So Microsoft have integrated Python into SQL Server, from the moment I heard that I thought to myself, “wow, this is exciting stuff” and not just for the machine learning, BI guys that it was marketed at. It’s exciting for us DBAs too, my head was in a buzz with all the things that we could do with it.
That was all well and good but I got even more excited when I realised that we’d not been given some watered down baby python but a full on 12′ long Burmese monster that can also import external modules.
Think about that, all those powerful Python modules that are out there can be imported and used by SQL Server. Crazy stuff!
But how do we go about installing them into SQL Server? Now I’m a DBA and not a Python wizz so had to do a little digging to figure it out but to be honest, it’s fairly easy.
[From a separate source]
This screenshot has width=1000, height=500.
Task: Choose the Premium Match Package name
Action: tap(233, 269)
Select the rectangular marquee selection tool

I don’t know how many other DBAs know that we can install these modules or even how to do it so I thought I’d write up a quick post explaining it.
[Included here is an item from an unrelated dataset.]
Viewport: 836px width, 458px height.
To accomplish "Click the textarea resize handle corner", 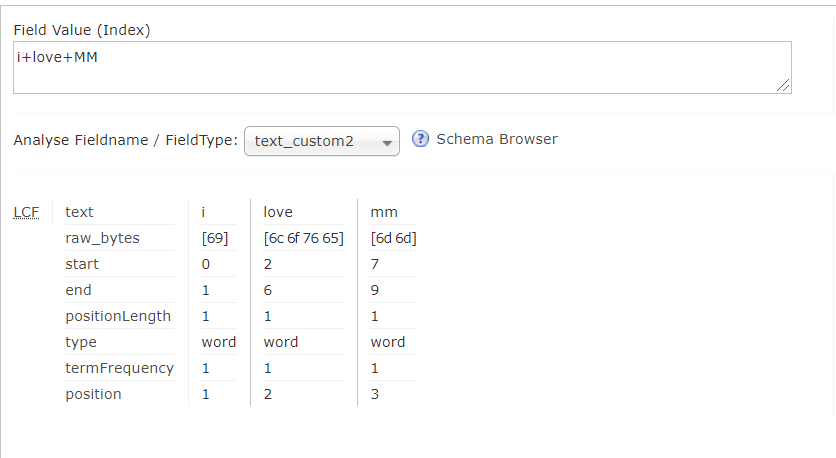I will pos(784,86).
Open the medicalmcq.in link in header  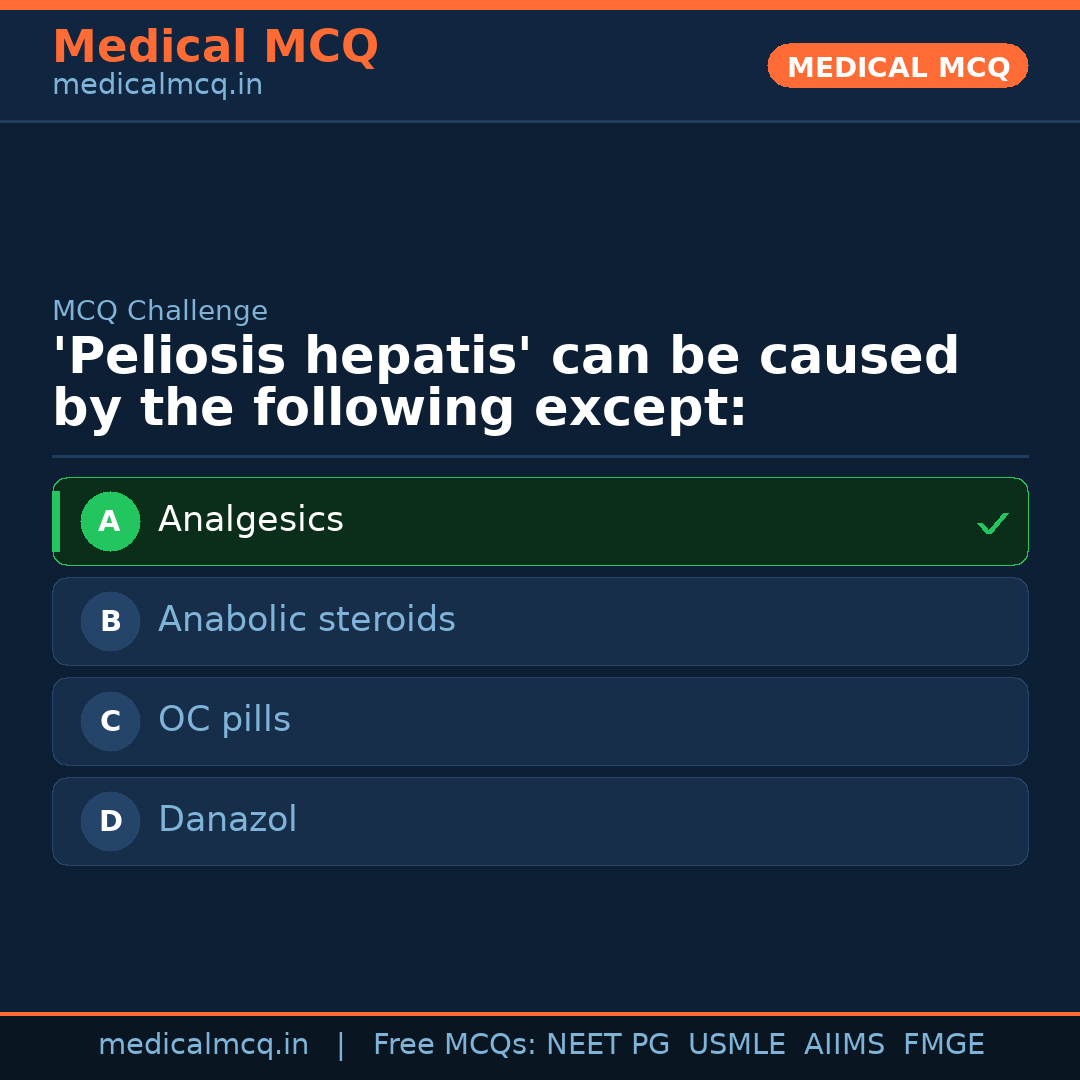(x=157, y=86)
First things first, you’re going to need to do this from your SQL Server.
Open up a command prompt and navigate to the Python scripts folder, you’ll find that inside the PYTHON_SERVICES directory in your SQL installation location (ie C:\Program Files\Microsoft SQL Server\MSSQL14.MSSQLSERVER\PYTHON_SERVICES)
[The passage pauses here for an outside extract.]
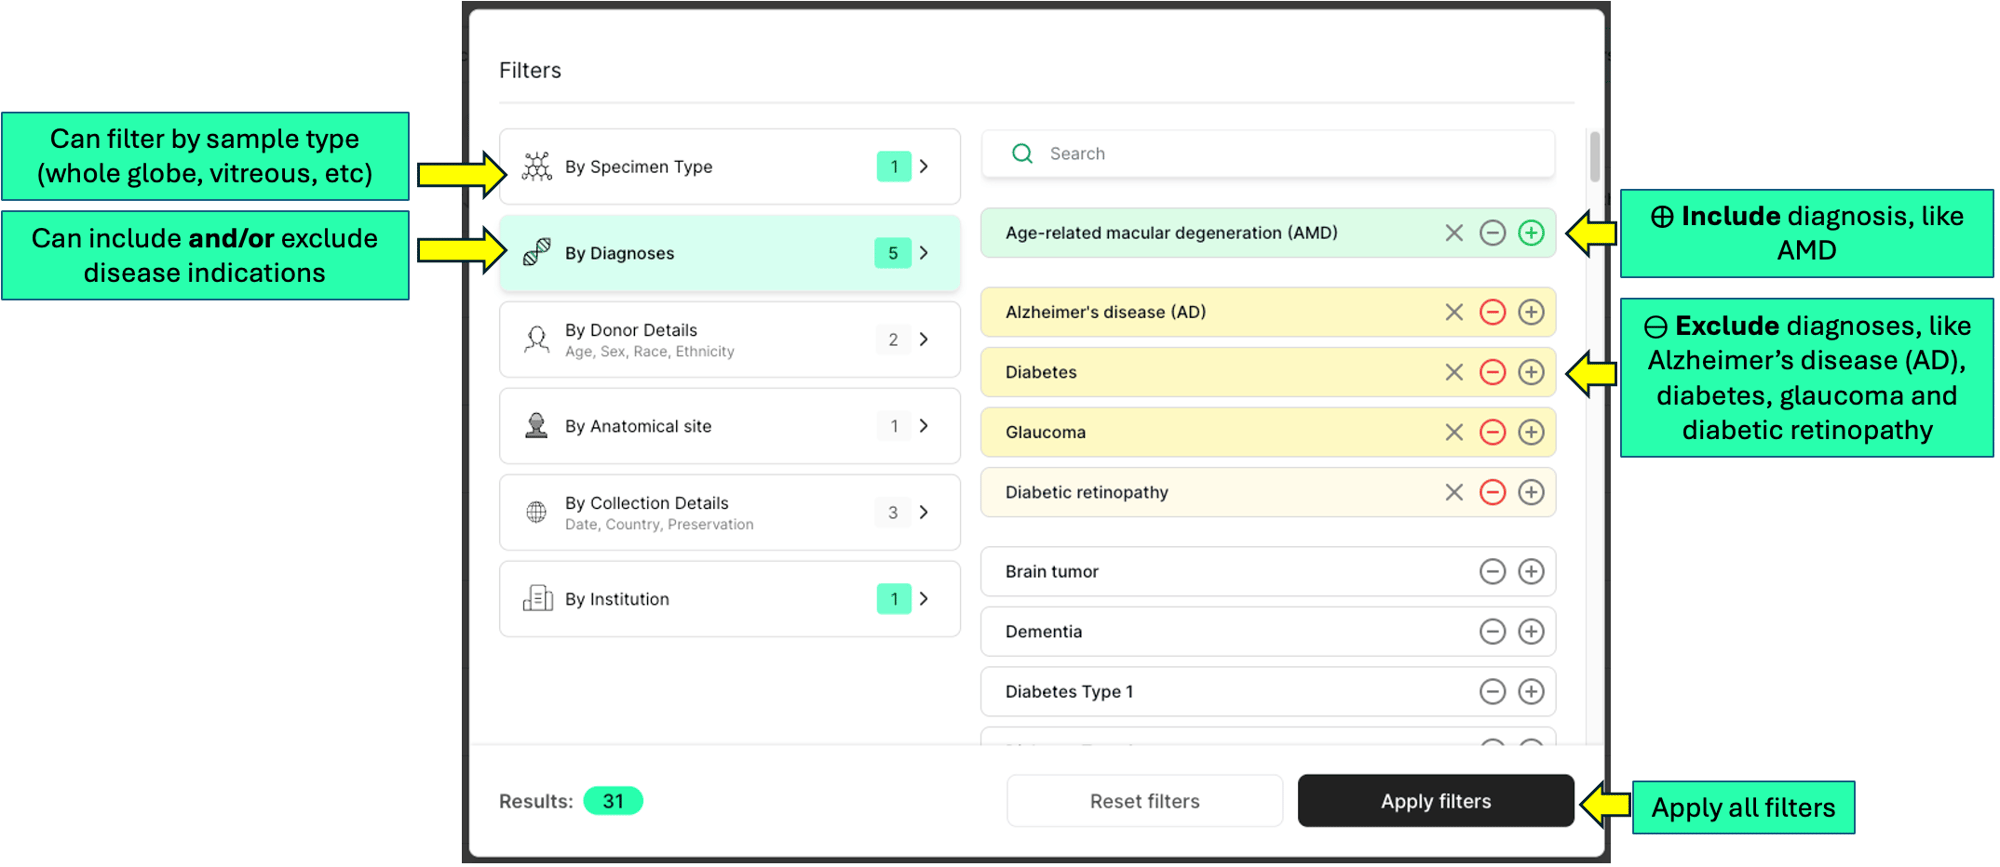2000x867 pixels.
Task: Click the magnifier icon in the search box
Action: tap(1022, 153)
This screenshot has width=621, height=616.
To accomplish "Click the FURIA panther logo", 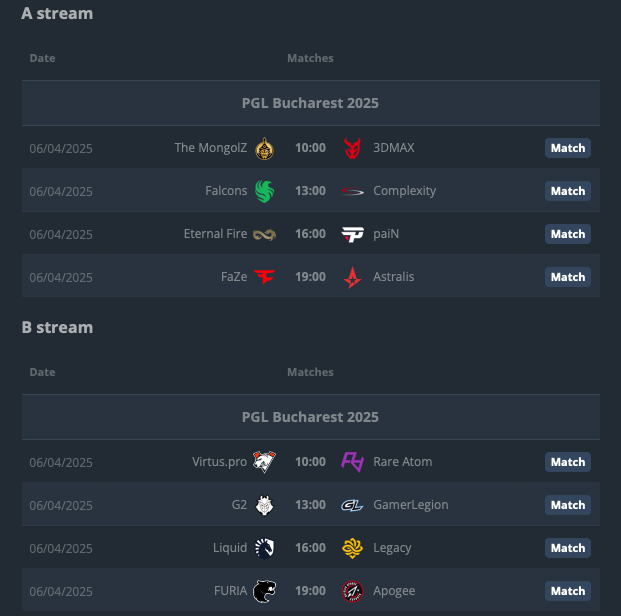I will pyautogui.click(x=264, y=591).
(or in the case of my Python test instance…)
Once there, you can easily install your modules using ‘pip’. I had no idea what that was either but it turns out that it’s a funky little bit of kit that goes out to the Python Package Index (some mystical cloud location where all the Python goodness lives, known as PyPi by the cool, dev types), downloads and installs modules for you.
how I imagine PyPi looks
pip install ModuleName
hit enter and your module will download and install, ready for you to have all sorts of fun with.
For a full list and details of the Python modules that are available to you, check out https://pypi.org
That’s just a quickie but hopefully it’ll start you thinking about all the possibilities that Python gives us.